The U of A team is the only Canadian entry among 14 top American universities in this year’s North American Future-Truck competition.
Entrants have to reduce the Ford Explorer’s emissions by at least 50 per cent and cut fuel consumption by a minimum 25 per cent, while maintaining original vehicle performance, utility, safety and affordability.
FutureTruck, sponsored by Ford Motor Co. and the U.S. Department of Energy, is aimed at addressing environmental and energy issues posed by the growing demand for gas-guzzling sport utility vehicles (SUVs).
Ford provides the truck, Natural Resources Canada contributes funding, and Denny Andrews Ford in Edmonton offers technical and in-kind support.
The green machine is a hybrid vehicle. The four-cylinder engine is designed to burn 85 per cent ethanol made from grain and only 15 per cent gasoline. This cleaner-burning engine is coupled with a 60-horsepower electric motor.
The motor captures the electrical energy during braking, stores it in onboard batteries, and uses it to supplement the conventional engine’s power to boost acceleration.
“In the next 10 or 15 years, this is going to be like the stepping stone” to no-emission vehicles, says Petersen, who’s in his third year of mechanical engineering at U of A.
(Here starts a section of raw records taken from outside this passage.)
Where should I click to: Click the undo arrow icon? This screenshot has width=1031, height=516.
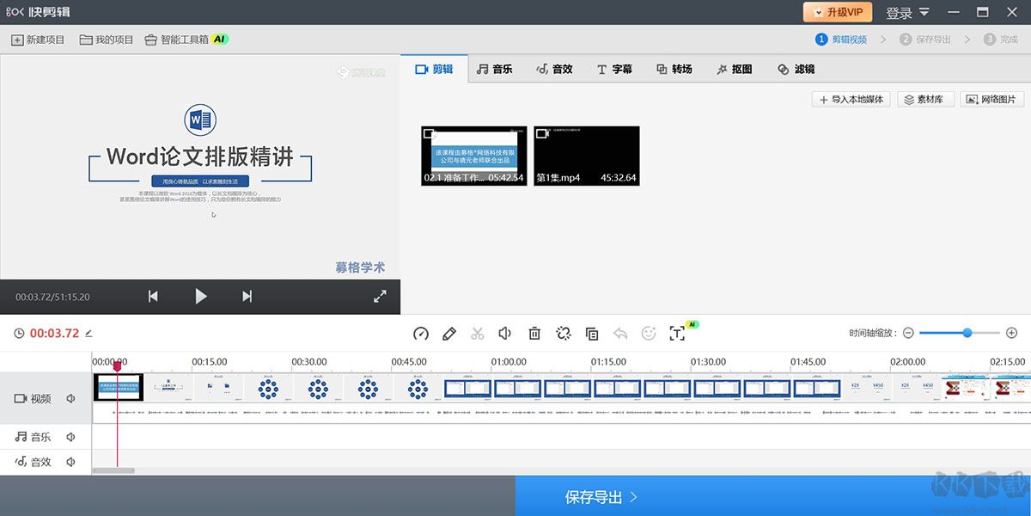[619, 334]
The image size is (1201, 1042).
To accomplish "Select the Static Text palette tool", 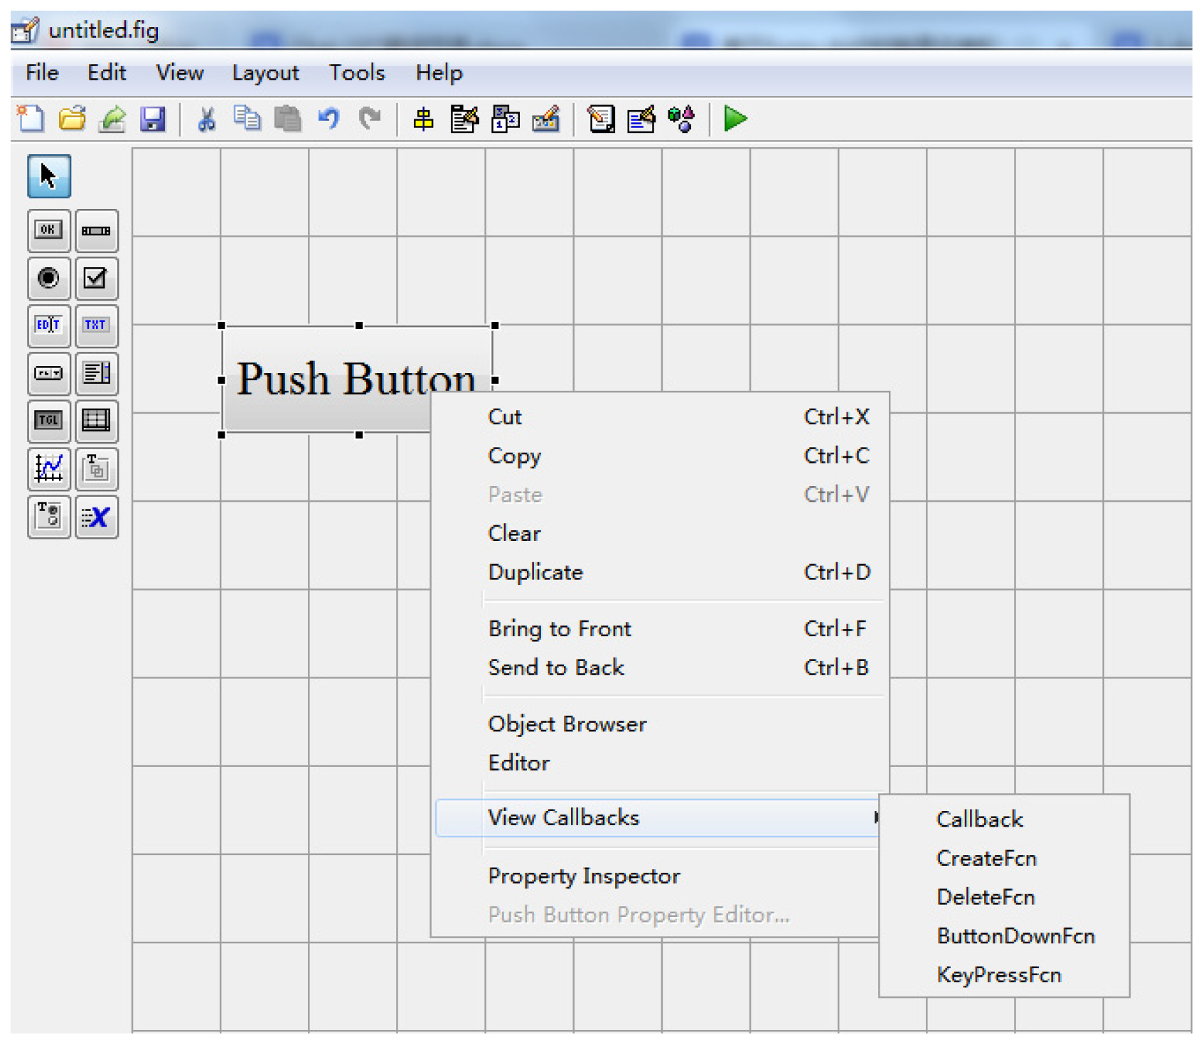I will (x=96, y=326).
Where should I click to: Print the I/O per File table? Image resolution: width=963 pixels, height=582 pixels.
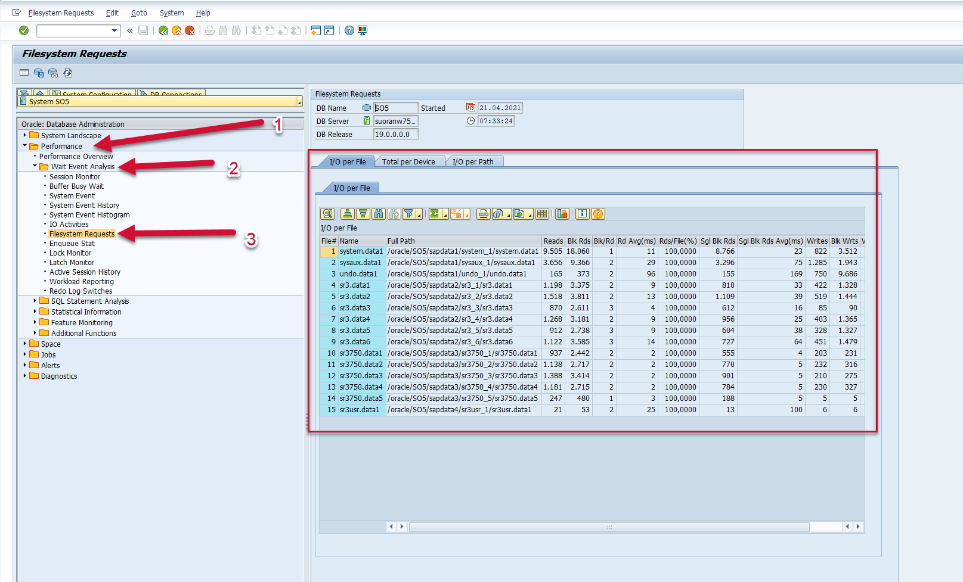click(483, 214)
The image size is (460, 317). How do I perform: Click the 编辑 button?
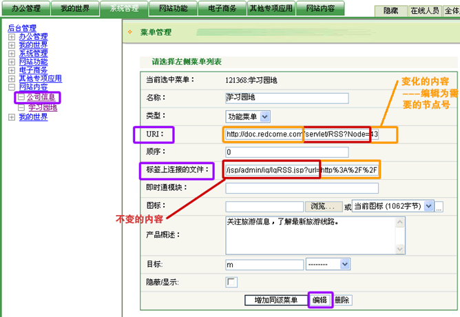[320, 300]
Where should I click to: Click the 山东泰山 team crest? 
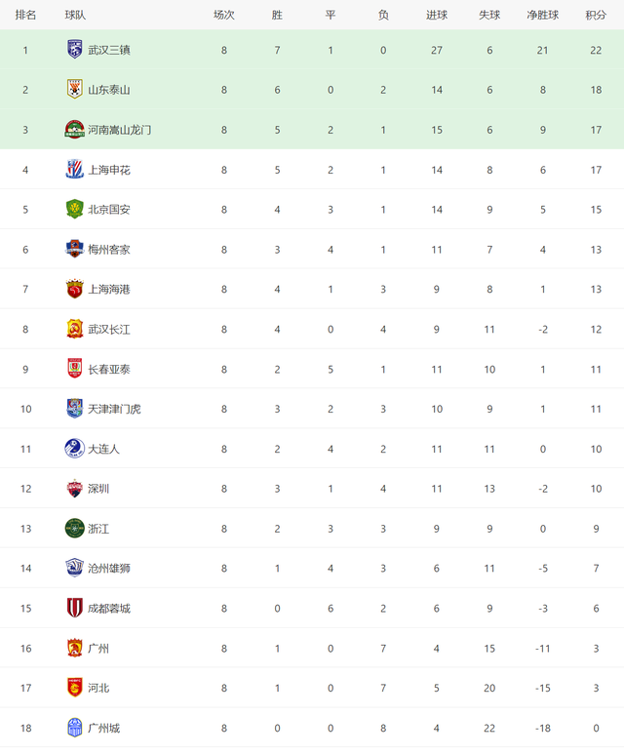point(74,90)
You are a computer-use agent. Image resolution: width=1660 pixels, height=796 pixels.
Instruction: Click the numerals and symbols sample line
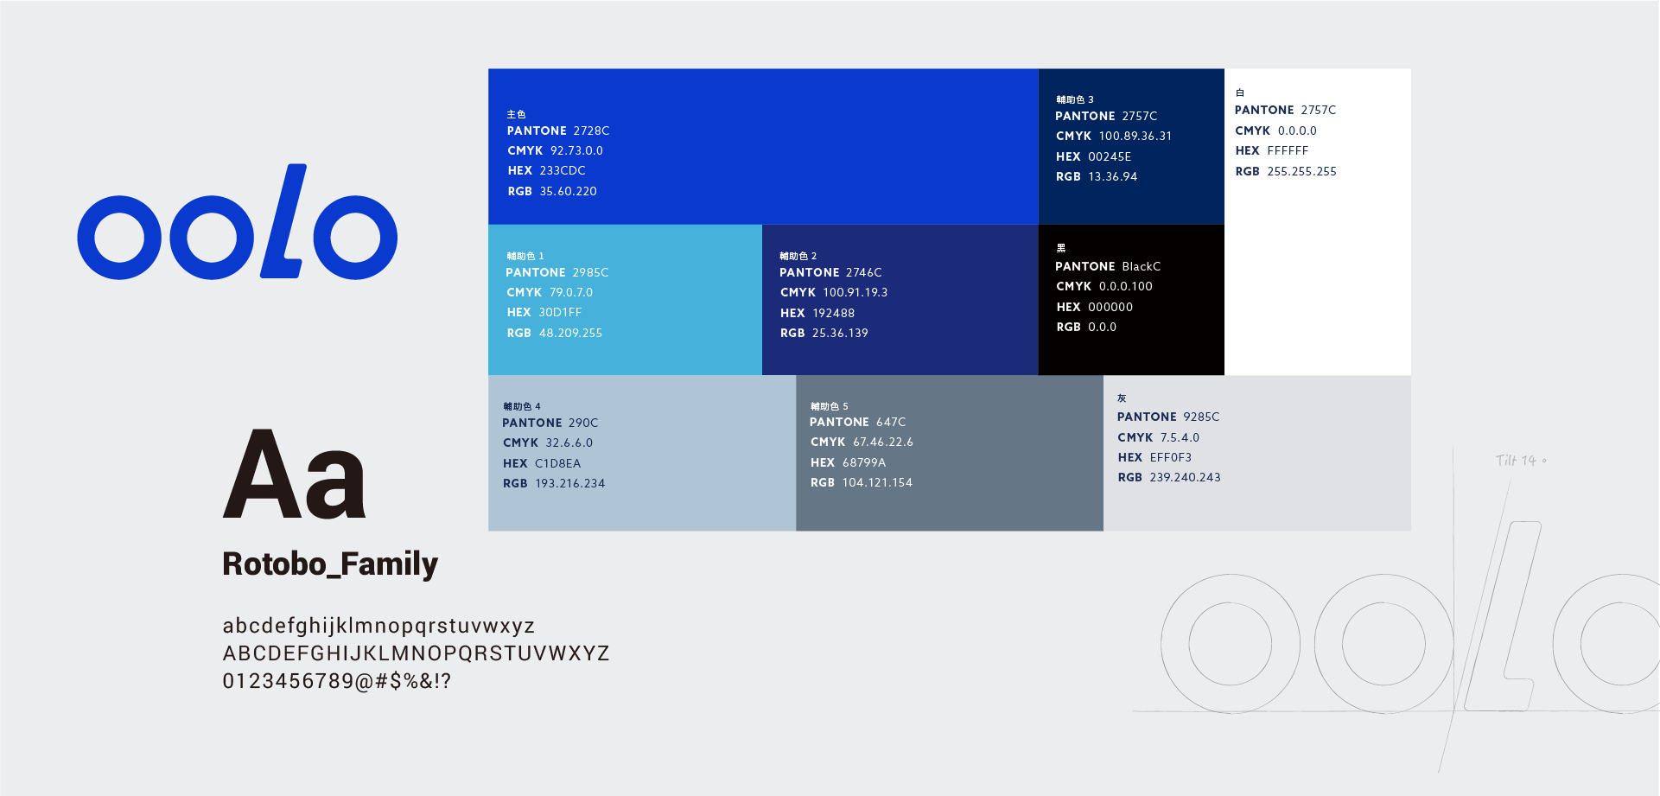pos(337,681)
The FutureTruck competition provides an invaluable teamwork learning experience for students, says project faculty advisor Bob Koch, an associate professor of mechanical engineering.
“It’s a very complicated project in a short period of time,” he notes. “The students do the work and it’s an additional load on their already fairly busy schedule.”
Petersen estimates he’s spending at least 40 hours a week with the green machine. “I love playing with cars,” says the 20-year-old.
But the six-month project is a lot of work, too. It’s a big challenge to raise funds, find sponsors and convince companies to donate products, Petersen says.
The team budgeted about $150,000 for the project, but has probably put close to twice that amount into the truck already, including donated products and one-of-a-kind items like the 60-horsepower electric motor that cost $40,000.
Petersen says more cash donations would help make the truck the best it can be before it goes to Ford’s test site in Arizona, and then on to California for emissions and acceleration testing during the June 11-21 competition.
The FutureTruck competition also includes a telematics component. Thanks to donated hardware from Cisco Systems and National Instruments, U of A students can equip the truck with location-pinpointing GPS, onboard Internet and other wireless communication devices.
Students from faculties other than engineering add project and time management, marketing and accounting skills to the project.
U of A’s team members are driving in the right direction, given that Ford plans to introduce the 2003 Ford Escape HEV next year. It will be a small, highly fuel-efficient sport utility, a hybrid with a four-cylinder gasoline engine and an electric motor.